Is it easy to get appointments? How far in advance must routine
visits be scheduled? What arrangements does the HMO have for
handling emergency care?
Does the HMO offer the services I want? What preventive services
are provided? Are there limits on medical tests, surgery, mental
health care, home care, or other support offered? What if you
need a special service not provided by the HMO?
What is the service area of the HMO? Where are the facilities
located in your community that serve HMO members? How convenient
to your home and workplace are the doctors, hospitals, and emergency
care centers that make up the HMO network? What happens if you
or a family member are out of town and need medical treatment?
What will the HMO plan cost? What is the yearly total for monthly
fees? In addition, are there co-payments for office visits,
emergency care, prescribed drugs, or other services? How much?
Questions to Ask About a PPO
Are there many doctors to choose from? Who are the doctors in
the PPO network? Where are they located? Which ones are accepting
new patients? How are referrals to specialists handled?
What hospitals are available through the PPO? Where is the nearest
hospital in the PPO network? What arrangements does the PPO
have for handling emergency care?
What services are covered? What preventive services are offered?

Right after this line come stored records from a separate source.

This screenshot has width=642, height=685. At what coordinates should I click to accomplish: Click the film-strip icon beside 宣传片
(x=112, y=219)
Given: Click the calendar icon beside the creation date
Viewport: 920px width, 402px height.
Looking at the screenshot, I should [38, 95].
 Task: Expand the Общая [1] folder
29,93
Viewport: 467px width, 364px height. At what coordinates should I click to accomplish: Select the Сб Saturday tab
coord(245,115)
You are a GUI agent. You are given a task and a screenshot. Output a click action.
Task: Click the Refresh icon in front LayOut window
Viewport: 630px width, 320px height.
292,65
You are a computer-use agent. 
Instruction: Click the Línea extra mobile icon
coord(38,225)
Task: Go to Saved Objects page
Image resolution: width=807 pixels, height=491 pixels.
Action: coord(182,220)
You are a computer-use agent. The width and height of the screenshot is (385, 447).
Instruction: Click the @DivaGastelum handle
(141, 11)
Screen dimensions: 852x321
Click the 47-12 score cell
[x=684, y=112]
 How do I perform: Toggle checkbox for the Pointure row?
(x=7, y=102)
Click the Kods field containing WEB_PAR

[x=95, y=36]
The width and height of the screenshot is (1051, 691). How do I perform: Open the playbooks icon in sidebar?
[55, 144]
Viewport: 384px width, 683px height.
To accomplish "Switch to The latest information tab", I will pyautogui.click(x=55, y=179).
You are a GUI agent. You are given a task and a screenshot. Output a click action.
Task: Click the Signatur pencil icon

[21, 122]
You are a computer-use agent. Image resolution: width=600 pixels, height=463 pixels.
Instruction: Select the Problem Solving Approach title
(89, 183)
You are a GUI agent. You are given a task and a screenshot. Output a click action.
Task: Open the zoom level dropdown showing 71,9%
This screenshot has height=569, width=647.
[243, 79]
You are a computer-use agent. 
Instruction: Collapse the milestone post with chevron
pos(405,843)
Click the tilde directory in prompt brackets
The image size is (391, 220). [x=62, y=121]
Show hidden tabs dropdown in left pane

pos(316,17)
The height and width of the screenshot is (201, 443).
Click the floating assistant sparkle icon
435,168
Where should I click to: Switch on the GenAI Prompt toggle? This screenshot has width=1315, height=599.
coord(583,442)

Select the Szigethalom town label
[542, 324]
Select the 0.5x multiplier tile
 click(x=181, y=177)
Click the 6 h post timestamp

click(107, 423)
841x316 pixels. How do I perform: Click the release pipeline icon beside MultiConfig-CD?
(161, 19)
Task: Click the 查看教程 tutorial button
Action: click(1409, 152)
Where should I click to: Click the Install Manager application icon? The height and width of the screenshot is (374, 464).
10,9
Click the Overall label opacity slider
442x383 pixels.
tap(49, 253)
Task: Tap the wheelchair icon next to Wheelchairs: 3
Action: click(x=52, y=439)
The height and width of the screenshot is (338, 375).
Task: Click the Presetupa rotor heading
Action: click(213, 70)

Are there limits on medical tests, out-of-hospital care, mental
health care, prescription drugs, or other services that are
important to you?
What will the PPO plan cost? How much is the premium? Is there
a per-visit cost for seeing PPO doctors or other types of co-payments
for services? What is the difference in cost between using doctors
in the PPO network and those outside it? What is the deductible
and coinsurance rate for care outside of the PPO? Is there a
limit to the maximum you would pay out of pocket?